** WORK ORDER **
The response should be the data again, identical in every line.

:::

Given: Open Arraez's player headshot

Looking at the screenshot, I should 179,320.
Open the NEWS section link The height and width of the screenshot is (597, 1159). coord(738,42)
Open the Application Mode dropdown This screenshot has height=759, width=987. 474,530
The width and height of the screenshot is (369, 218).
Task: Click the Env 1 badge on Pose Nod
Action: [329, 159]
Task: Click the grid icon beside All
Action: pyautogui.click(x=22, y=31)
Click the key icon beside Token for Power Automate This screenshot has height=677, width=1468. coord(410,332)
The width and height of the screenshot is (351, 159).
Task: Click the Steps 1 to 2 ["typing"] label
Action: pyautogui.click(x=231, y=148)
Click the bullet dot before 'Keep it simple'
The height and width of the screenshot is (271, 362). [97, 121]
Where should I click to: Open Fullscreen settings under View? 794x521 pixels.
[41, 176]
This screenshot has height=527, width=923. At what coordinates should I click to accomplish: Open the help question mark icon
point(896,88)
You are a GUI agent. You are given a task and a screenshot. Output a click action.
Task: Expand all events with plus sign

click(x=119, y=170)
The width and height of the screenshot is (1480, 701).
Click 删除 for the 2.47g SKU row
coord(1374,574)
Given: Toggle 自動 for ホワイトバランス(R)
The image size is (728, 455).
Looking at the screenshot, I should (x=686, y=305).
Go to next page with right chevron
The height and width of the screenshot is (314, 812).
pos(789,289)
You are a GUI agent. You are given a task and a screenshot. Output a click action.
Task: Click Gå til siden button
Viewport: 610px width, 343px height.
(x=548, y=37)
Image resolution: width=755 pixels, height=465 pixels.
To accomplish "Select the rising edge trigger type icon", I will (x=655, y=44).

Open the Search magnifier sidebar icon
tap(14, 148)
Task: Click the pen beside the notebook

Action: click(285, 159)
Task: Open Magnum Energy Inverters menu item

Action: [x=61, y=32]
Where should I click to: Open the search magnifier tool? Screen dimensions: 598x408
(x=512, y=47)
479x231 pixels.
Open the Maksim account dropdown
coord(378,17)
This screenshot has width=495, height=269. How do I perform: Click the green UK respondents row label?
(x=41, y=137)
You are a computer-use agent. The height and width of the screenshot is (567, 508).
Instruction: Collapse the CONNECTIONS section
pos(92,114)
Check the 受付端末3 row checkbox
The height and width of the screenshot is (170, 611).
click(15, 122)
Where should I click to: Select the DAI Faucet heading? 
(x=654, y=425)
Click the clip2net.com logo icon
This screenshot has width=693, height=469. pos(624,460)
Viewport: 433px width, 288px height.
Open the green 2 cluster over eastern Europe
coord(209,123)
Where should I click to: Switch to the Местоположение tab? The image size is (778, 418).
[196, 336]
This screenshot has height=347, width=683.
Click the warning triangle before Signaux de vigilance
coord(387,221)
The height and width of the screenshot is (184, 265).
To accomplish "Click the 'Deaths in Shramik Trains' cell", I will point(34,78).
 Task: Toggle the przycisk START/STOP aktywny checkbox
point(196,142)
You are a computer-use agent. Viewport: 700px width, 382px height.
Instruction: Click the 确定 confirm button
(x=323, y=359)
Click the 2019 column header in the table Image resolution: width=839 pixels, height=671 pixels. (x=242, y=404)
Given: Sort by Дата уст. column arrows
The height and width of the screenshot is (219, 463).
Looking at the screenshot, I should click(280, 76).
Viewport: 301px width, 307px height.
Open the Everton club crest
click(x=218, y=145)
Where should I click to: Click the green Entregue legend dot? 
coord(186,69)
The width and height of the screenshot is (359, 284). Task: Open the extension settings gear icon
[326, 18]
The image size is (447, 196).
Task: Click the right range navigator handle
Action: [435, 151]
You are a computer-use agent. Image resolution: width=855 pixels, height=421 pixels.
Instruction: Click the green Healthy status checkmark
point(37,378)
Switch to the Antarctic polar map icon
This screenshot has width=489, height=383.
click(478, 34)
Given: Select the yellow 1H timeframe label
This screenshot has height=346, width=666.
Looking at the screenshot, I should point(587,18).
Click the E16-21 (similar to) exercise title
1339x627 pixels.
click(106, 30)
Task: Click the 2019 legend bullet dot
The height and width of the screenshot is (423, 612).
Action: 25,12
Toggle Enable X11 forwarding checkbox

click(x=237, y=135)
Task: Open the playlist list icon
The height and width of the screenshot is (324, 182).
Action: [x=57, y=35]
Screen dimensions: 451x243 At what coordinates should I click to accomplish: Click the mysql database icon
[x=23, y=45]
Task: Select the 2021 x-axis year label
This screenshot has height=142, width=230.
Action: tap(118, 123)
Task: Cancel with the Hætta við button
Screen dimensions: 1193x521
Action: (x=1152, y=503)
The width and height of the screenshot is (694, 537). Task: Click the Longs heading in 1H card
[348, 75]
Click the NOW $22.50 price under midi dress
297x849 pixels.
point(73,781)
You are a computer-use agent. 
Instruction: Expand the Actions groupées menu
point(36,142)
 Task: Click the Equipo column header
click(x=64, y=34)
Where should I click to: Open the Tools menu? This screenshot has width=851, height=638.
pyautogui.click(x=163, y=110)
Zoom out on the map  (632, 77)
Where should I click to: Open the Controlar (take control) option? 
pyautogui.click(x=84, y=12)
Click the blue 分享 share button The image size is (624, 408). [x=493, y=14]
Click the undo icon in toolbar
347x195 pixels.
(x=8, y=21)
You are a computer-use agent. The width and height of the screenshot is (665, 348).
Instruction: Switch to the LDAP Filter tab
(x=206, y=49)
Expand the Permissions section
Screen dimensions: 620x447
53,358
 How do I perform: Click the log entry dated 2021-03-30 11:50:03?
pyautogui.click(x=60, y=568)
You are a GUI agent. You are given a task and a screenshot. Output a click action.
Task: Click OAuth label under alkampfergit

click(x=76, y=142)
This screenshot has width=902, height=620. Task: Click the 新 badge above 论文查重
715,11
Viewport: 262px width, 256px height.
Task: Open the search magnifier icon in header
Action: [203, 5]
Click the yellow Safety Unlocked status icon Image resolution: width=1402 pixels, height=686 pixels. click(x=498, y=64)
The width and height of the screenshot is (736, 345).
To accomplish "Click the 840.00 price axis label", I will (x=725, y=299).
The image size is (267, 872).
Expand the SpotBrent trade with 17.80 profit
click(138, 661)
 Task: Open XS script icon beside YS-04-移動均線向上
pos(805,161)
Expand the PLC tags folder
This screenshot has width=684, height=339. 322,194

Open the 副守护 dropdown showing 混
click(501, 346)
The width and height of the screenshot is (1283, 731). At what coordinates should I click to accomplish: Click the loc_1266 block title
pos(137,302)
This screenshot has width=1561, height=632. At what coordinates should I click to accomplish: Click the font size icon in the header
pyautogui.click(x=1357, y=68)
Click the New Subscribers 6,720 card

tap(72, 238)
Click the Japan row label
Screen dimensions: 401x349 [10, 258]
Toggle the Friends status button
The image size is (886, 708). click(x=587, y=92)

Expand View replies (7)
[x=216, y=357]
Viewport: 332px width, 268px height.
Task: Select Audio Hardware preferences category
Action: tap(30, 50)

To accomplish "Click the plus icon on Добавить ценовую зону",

:::

** ANSWER TO THE PROBLEM **
Given: Open Arraez's player headshot

Looking at the screenshot, I should 179,320.
Open the NEWS section link The height and width of the screenshot is (597, 1159). coord(738,42)
Open the Application Mode dropdown This screenshot has height=759, width=987. 474,530
The width and height of the screenshot is (369, 218).
Task: Click the Env 1 badge on Pose Nod
Action: [329, 159]
Task: Click the grid icon beside All
Action: pyautogui.click(x=22, y=31)
Click the key icon beside Token for Power Automate This screenshot has height=677, width=1468. coord(410,332)
The width and height of the screenshot is (351, 159).
Task: Click the Steps 1 to 2 ["typing"] label
Action: pyautogui.click(x=231, y=148)
Click the bullet dot before 'Keep it simple'
The height and width of the screenshot is (271, 362). [97, 121]
Where should I click to: Open Fullscreen settings under View? 794x521 pixels.
[41, 176]
This screenshot has height=527, width=923. At what coordinates should I click to accomplish: Open the help question mark icon
point(896,88)
You are a GUI agent. You are given a task and a screenshot. Output a click action.
Task: Expand all events with plus sign

click(x=119, y=170)
The width and height of the screenshot is (1480, 701).
Click 删除 for the 2.47g SKU row
coord(1374,574)
Given: Toggle 自動 for ホワイトバランス(R)
The image size is (728, 455).
Looking at the screenshot, I should (x=686, y=305).
Go to next page with right chevron
The height and width of the screenshot is (314, 812).
pos(789,289)
You are a GUI agent. You are given a task and a screenshot. Output a click action.
Task: Click Gå til siden button
Viewport: 610px width, 343px height.
(x=548, y=37)
Image resolution: width=755 pixels, height=465 pixels.
To accomplish "Select the rising edge trigger type icon", I will (x=655, y=44).

Open the Search magnifier sidebar icon
tap(14, 148)
Task: Click the pen beside the notebook

Action: click(285, 159)
Task: Open Magnum Energy Inverters menu item

Action: [x=61, y=32]
Where should I click to: Open the search magnifier tool? Screen dimensions: 598x408
(x=512, y=47)
479x231 pixels.
Open the Maksim account dropdown
coord(378,17)
This screenshot has width=495, height=269. How do I perform: Click the green UK respondents row label?
(x=41, y=137)
You are a computer-use agent. The height and width of the screenshot is (567, 508).
Instruction: Collapse the CONNECTIONS section
pos(92,114)
Check the 受付端末3 row checkbox
The height and width of the screenshot is (170, 611).
click(15, 122)
Where should I click to: Select the DAI Faucet heading? 
(x=654, y=425)
Click the clip2net.com logo icon
This screenshot has width=693, height=469. pos(624,460)
Viewport: 433px width, 288px height.
Open the green 2 cluster over eastern Europe
coord(209,123)
Where should I click to: Switch to the Местоположение tab? The image size is (778, 418).
[196, 336]
This screenshot has height=347, width=683.
Click the warning triangle before Signaux de vigilance
coord(387,221)
The height and width of the screenshot is (184, 265).
To accomplish "Click the 'Deaths in Shramik Trains' cell", I will point(34,78).
 Task: Toggle the przycisk START/STOP aktywny checkbox
point(196,142)
You are a computer-use agent. Viewport: 700px width, 382px height.
Instruction: Click the 确定 confirm button
(x=323, y=359)
Click the 2019 column header in the table Image resolution: width=839 pixels, height=671 pixels. (x=242, y=404)
Given: Sort by Дата уст. column arrows
The height and width of the screenshot is (219, 463).
Looking at the screenshot, I should click(280, 76).
Viewport: 301px width, 307px height.
Open the Everton club crest
click(x=218, y=145)
Where should I click to: Click the green Entregue legend dot? 
coord(186,69)
The width and height of the screenshot is (359, 284). Task: Open the extension settings gear icon
[326, 18]
The image size is (447, 196).
Task: Click the right range navigator handle
Action: [435, 151]
You are a computer-use agent. Image resolution: width=855 pixels, height=421 pixels.
Instruction: Click the green Healthy status checkmark
point(37,378)
Switch to the Antarctic polar map icon
This screenshot has width=489, height=383.
click(478, 34)
Given: Select the yellow 1H timeframe label
This screenshot has height=346, width=666.
Looking at the screenshot, I should point(587,18).
Click the E16-21 (similar to) exercise title
1339x627 pixels.
click(106, 30)
Task: Click the 2019 legend bullet dot
The height and width of the screenshot is (423, 612).
Action: 25,12
Toggle Enable X11 forwarding checkbox

click(x=237, y=135)
Task: Open the playlist list icon
The height and width of the screenshot is (324, 182).
Action: [x=57, y=35]
Screen dimensions: 451x243 At what coordinates should I click to accomplish: Click the mysql database icon
[x=23, y=45]
Task: Select the 2021 x-axis year label
This screenshot has height=142, width=230.
Action: tap(118, 123)
Task: Cancel with the Hætta við button
Screen dimensions: 1193x521
Action: (x=1152, y=503)
The width and height of the screenshot is (694, 537). Task: Click the Longs heading in 1H card
[348, 75]
Click the NOW $22.50 price under midi dress
297x849 pixels.
point(73,781)
You are a computer-use agent. 
Instruction: Expand the Actions groupées menu
point(36,142)
 Task: Click the Equipo column header
click(x=64, y=34)
Where should I click to: Open the Tools menu? This screenshot has width=851, height=638.
pyautogui.click(x=163, y=110)
Zoom out on the map  (632, 77)
Where should I click to: Open the Controlar (take control) option? 
pyautogui.click(x=84, y=12)
Click the blue 分享 share button The image size is (624, 408). [x=493, y=14]
Click the undo icon in toolbar
347x195 pixels.
(x=8, y=21)
You are a computer-use agent. The width and height of the screenshot is (665, 348).
Instruction: Switch to the LDAP Filter tab
(x=206, y=49)
Expand the Permissions section
Screen dimensions: 620x447
53,358
 How do I perform: Click the log entry dated 2021-03-30 11:50:03?
pyautogui.click(x=60, y=568)
You are a GUI agent. You are given a task and a screenshot. Output a click action.
Task: Click OAuth label under alkampfergit

click(x=76, y=142)
This screenshot has width=902, height=620. Task: Click the 新 badge above 论文查重
715,11
Viewport: 262px width, 256px height.
Task: Open the search magnifier icon in header
Action: [203, 5]
Click the yellow Safety Unlocked status icon Image resolution: width=1402 pixels, height=686 pixels. click(x=498, y=64)
The width and height of the screenshot is (736, 345).
To accomplish "Click the 840.00 price axis label", I will (x=725, y=299).
The image size is (267, 872).
Expand the SpotBrent trade with 17.80 profit
click(138, 661)
 Task: Open XS script icon beside YS-04-移動均線向上
pos(805,161)
Expand the PLC tags folder
This screenshot has width=684, height=339. 322,194

Open the 副守护 dropdown showing 混
click(501, 346)
The width and height of the screenshot is (1283, 731). At what coordinates should I click to accomplish: Click the loc_1266 block title
pos(137,302)
This screenshot has width=1561, height=632. At what coordinates should I click to accomplish: Click the font size icon in the header
pyautogui.click(x=1357, y=68)
Click the New Subscribers 6,720 card

tap(72, 238)
Click the Japan row label
Screen dimensions: 401x349 [10, 258]
Toggle the Friends status button
The image size is (886, 708). click(x=587, y=92)

Expand View replies (7)
[x=216, y=357]
Viewport: 332px width, 268px height.
Task: Select Audio Hardware preferences category
Action: tap(30, 50)

To accomplish "Click the plus icon on Добавить ценовую зону",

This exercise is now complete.